[Task goal] Once the pictures have been set aside, copy every remaining entry exactly.

[Excerpts from a dataset]
=-=-=

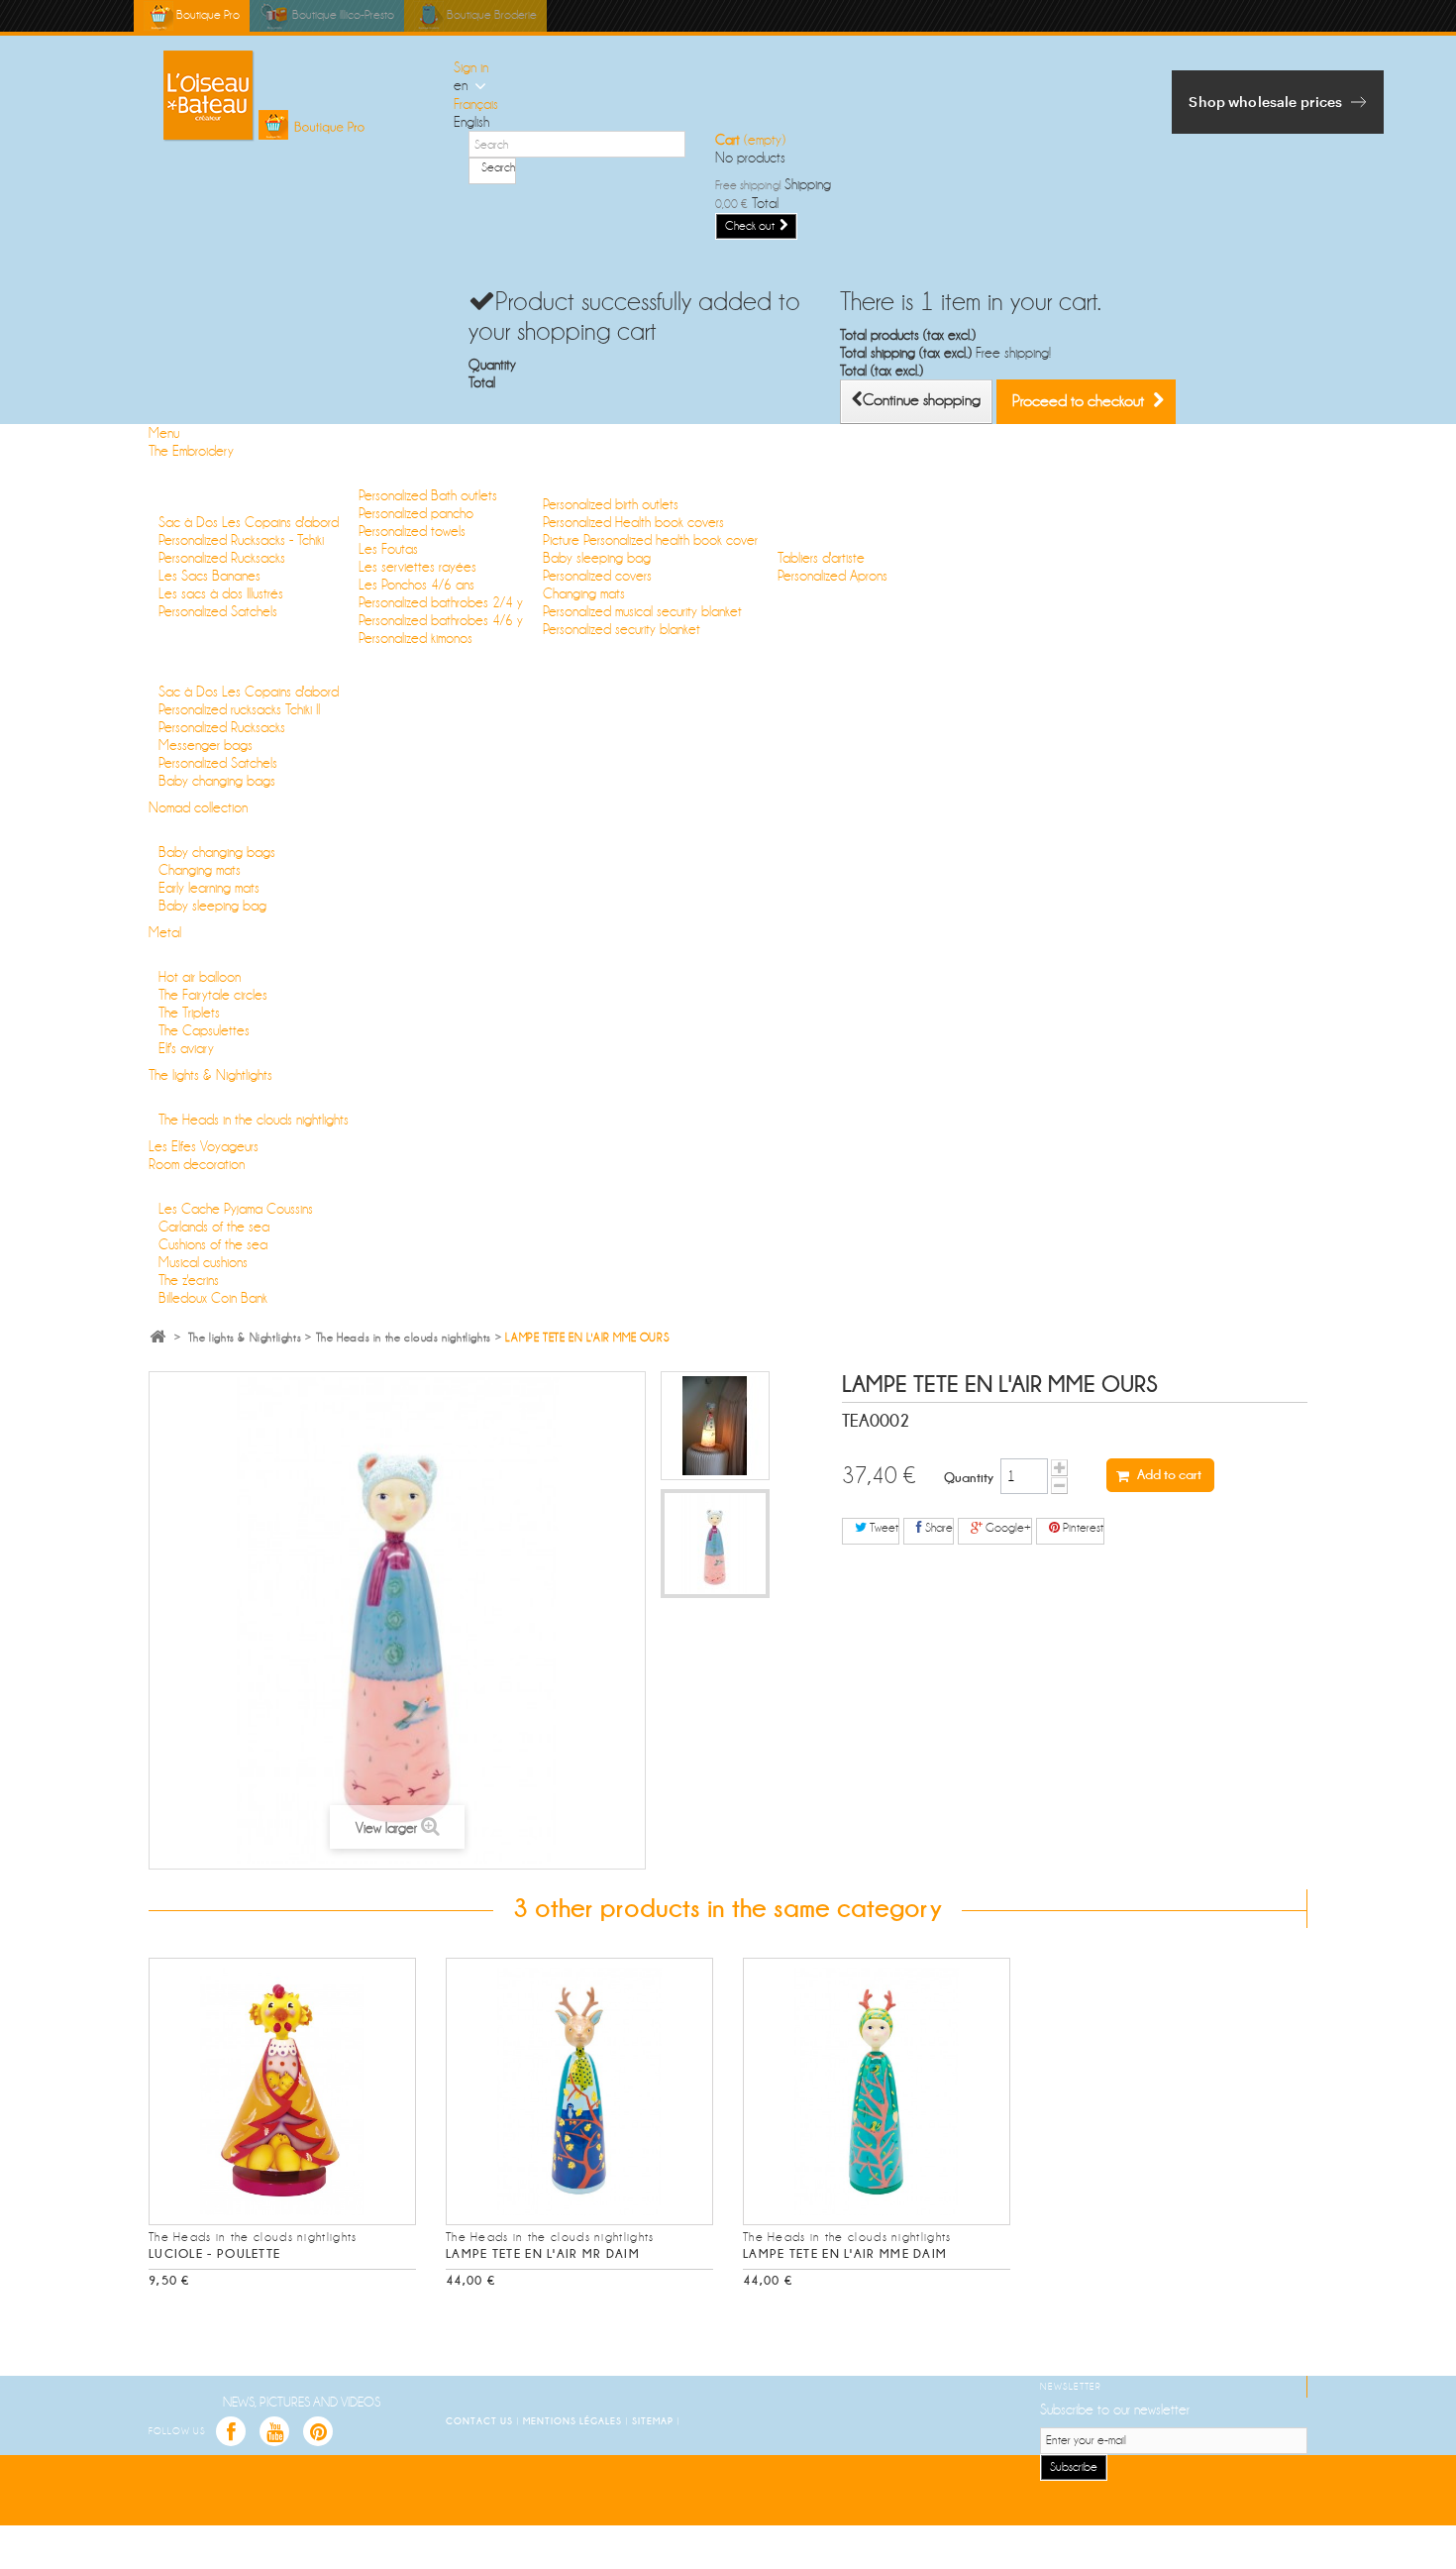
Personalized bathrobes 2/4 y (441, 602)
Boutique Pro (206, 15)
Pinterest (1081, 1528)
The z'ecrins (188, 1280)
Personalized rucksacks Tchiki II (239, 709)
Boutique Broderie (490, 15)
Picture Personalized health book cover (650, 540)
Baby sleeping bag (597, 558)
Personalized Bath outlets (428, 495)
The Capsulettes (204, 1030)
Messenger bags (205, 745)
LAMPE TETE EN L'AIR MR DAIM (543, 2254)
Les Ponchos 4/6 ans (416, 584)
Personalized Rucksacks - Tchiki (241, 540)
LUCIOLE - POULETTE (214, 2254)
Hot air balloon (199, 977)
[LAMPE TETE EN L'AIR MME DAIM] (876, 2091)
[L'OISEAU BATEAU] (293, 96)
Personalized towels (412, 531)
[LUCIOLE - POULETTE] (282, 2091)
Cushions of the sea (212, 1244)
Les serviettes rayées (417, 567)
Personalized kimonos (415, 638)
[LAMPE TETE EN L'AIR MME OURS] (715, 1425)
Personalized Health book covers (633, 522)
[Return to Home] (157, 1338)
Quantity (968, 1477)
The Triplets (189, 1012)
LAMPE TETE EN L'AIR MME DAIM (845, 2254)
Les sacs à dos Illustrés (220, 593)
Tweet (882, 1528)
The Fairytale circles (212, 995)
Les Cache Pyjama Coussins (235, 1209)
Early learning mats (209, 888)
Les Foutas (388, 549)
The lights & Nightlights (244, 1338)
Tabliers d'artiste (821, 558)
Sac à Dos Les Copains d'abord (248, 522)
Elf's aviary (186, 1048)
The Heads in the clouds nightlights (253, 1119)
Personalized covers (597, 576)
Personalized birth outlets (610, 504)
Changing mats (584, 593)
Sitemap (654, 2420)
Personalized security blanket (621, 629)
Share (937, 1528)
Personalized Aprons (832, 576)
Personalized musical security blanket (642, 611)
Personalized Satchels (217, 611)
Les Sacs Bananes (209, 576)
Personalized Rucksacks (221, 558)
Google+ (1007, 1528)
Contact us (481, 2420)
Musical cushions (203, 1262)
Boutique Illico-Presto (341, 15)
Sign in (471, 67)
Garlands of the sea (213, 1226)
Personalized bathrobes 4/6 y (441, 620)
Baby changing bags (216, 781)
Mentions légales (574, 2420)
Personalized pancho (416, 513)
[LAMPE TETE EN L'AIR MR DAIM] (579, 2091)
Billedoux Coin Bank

=-=-=

[Completed exercise]
Personalized bathrobes 2/4 y (441, 602)
Boutique Pro (206, 15)
Pinterest (1081, 1528)
The z'ecrins (188, 1280)
Personalized rucksacks Tchiki II (239, 709)
Boutique Broderie (490, 15)
Picture Personalized health book cover (650, 540)
Baby sleeping bag (597, 558)
Personalized Bath outlets (428, 495)
The Capsulettes (204, 1030)
Messenger bags (205, 745)
LAMPE TETE EN L'AIR MR DAIM (543, 2254)
Les Ponchos 4/6 ans (416, 584)
Personalized Rucksacks - Tchiki (241, 540)
LUCIOLE - POULETTE (214, 2254)
Hot air balloon (199, 977)
[LAMPE TETE EN L'AIR MME DAIM] (876, 2091)
[L'OISEAU BATEAU] (293, 96)
Personalized towels (412, 531)
[LUCIOLE - POULETTE] (282, 2091)
Cushions of the sea (212, 1244)
Les serviettes rayées (417, 567)
Personalized kimonos (415, 638)
[LAMPE TETE EN L'AIR MME OURS] (715, 1425)
Personalized Health book covers (633, 522)
[Return to Home] (157, 1338)
Quantity (968, 1477)
The Triplets (189, 1012)
LAMPE TETE EN L'AIR MME DAIM (845, 2254)
Les sacs à dos Illustrés (220, 593)
Tweet (882, 1528)
The Fairytale circles (212, 995)
Les Cache Pyjama Coussins (235, 1209)
Early learning mats (209, 888)
Les Foutas (388, 549)
The lights & Nightlights (244, 1338)
Tabliers d'artiste (821, 558)
Sac à Dos Les Copains d'abord (248, 522)
Elf's aviary (186, 1048)
The Heads in the clouds nightlights (253, 1119)
Personalized covers (597, 576)
Personalized birth outlets (610, 504)
Changing mats (584, 593)
Sitemap (654, 2420)
Personalized security blanket (621, 629)
Share (937, 1528)
Personalized Aprons (832, 576)
Personalized musical security blanket (642, 611)
Personalized Satchels (217, 611)
Les Sacs Bananes (209, 576)
Personalized Rucksacks (221, 558)
Google+ (1007, 1528)
Contact us (481, 2420)
Musical cushions (203, 1262)
Boutique Illico-Presto (341, 15)
Sign in (471, 67)
Garlands of the sea (213, 1226)
Personalized bathrobes 4/6 y (441, 620)
Baby changing bags (216, 781)
Mentions légales (574, 2420)
Personalized pancho (416, 513)
[LAMPE TETE EN L'AIR MR DAIM] (579, 2091)
Billedoux Coin Bank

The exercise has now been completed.